Interestingly, we found different responses to FP in the NFκB and IFN signaling pathways. While FP suppressed the NFκB target genes, FP did not suppress IFN-β itself or IFN-stimulated genes in HNECs. Glucocorticoids including FP induced gene transcription and protein synthesis of the NFκB inhibitor, IκB. Activated glucocorticoid cytosolic receptors also antagonized NFκB activity through protein–protein interaction involving direct complexing with, and inhibition of, NFκB binding to DNA (Almawi and Melemedjian, 2002). On the other hand, it is reported that the response to the IFN signaling pathway by glucocorticoids varies depending on cell type (Flammer et al., 2010). In HNECs, the Poly(I:C)-induced increase in ACE2 was also suppressed by FP, suggesting that ACE2 is significantly regulated via the NFκB signaling pathway, as well (Hou et al., 2020). To the contrary, the Poly(I:C)-induced increase in TMPRSS2 was not suppressed by FP, implying that the NFκB signaling pathway plays a limited role in the regulation of TMPRSS2 expression ( ). Furthermore, we found that a NFκB inhibitor significantly suppressed the Poly(I:C)-induced increase in ACE2 expression, suggesting this increase is regulated via the NFκB signaling pathway in nasal epithelial cells.

Figure 5

Poly(I:C) significantly increased ACE2 and TMPRSS2 possibly via the IFN and NFκB signaling pathways in HNECs. Poly(I:C) activates both the IFN and NFκB signaling pathways by binding to TLR3, resulting in the induction of ACE2 and TMPRSS2. IFN-β upregulates ACE2 expression; however, ACE2 as well as the target genes of the NFκB signaling pathway such as TNF-α and IL-6 is suppressed by fluticasone propionate, while TMPRSS2 and an interferon-stimulated gene are not. This suggested that ACE2 in HNECs is regulated not only via the IFN signaling pathway but also via the NFκB signaling pathway.

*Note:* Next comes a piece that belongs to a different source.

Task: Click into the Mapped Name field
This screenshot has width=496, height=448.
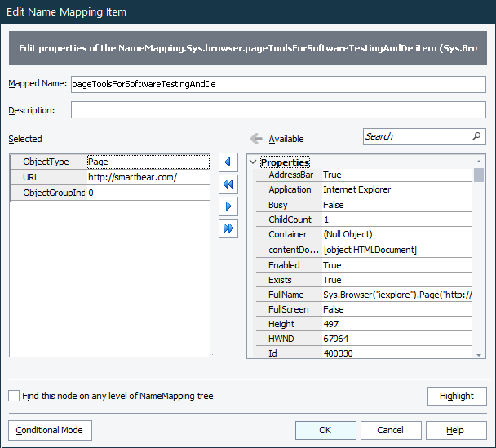Action: pyautogui.click(x=277, y=83)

As a limitation, although we demonstrated that activated innate immune signals promoted the expression of SARS-CoV2 cell entry-related genes on which SARS-CoV-2 cell entry is dependent the association between the upregulated expression of the genes and host susceptibility to SARS-CoV-2 remains to be investigated. Also, it is unknown whether the suppression of ACE2 expression by FP can indeed prevent SARS-CoV-2 infection. Although further biological and epidemiological studies are necessary, it can be concluded that the regulation of inflammation in the nasal cavity is increasingly important and should be of greater focus in the COVID-19 era than ever before.

Conclusion

The activation of innate immune signals via TLR3 promotes the expression of SARS-CoV2 cell entry-related genes in the nasal mucosa, which is suppressed in the presence of the intranasal corticosteroid FP. Further studies are required to evaluate whether FP suppresses SARS-CoV-2 viral cell entry.

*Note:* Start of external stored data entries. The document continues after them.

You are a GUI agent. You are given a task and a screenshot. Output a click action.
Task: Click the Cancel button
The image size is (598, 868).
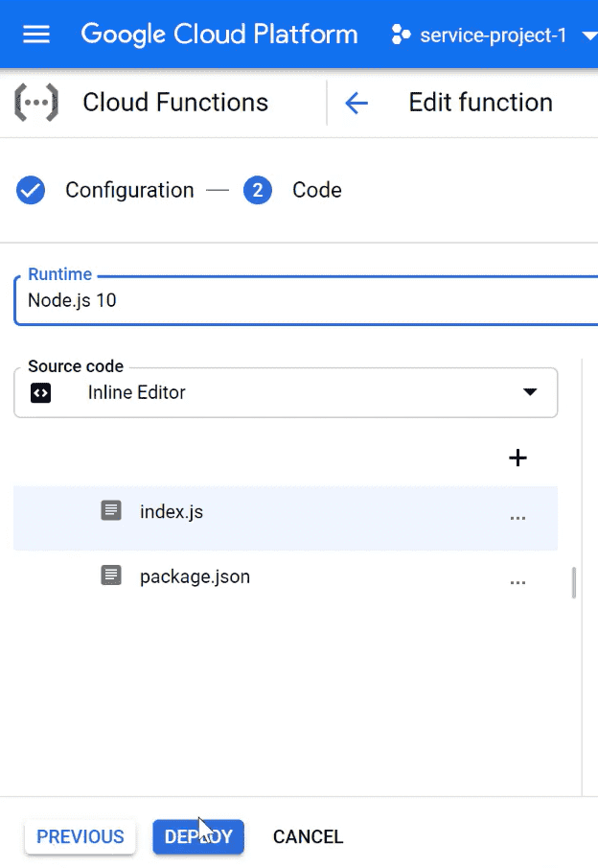[x=308, y=836]
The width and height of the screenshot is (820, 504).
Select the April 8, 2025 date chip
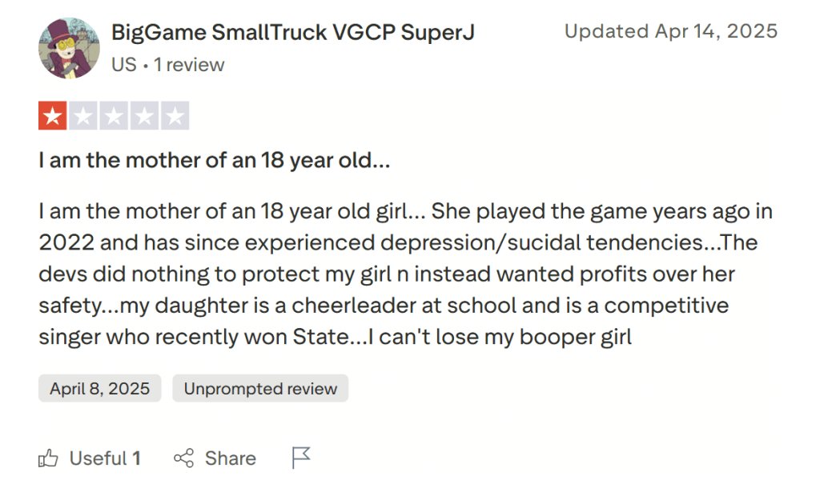coord(99,388)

Data Availability Statement

The original contributions presented in the study are included in the article/ , further inquiries can be directed to the corresponding author.

Ethics Statement

This study was approved by the Institutional Review Board for Clinical Research of Hokkaido University Hospital, Sapporo, Japan (019–0242) and by The Queen Elizabeth Hospital Human Research Ethics Committee (reference HREC/15/TQEH/132). The patients/participants provided their written informed consent to participate in this study.

Author Contributions

AN, YN, and MS designed the experiments. SH, PW, SV, and AkH supervised the project. AN, MR, MW, and TK performed most of the experiments. AN, SK, AyH, and MS compiled the data. AN, SV, SH and MS wrote the manuscript. All authors contributed to the article and approved the submitted version.

Funding

This study was supported by JSPS KAKENHI Grant Number 19K18718 for AN, 17H06491, 18K16871, and 18KK0444 for MS, 20K18301 for AyH and 20K09703 for YN, GSK Japan Research Grant 2015, Akiyama Life Science Foundation grants to MS and AyH and a Sanofi Japan research grant to AkH.

Conflict of Interest

The authors declare that the research was conducted in the absence of any commercial or financial relationships that could be construed as a potential conflict of interest.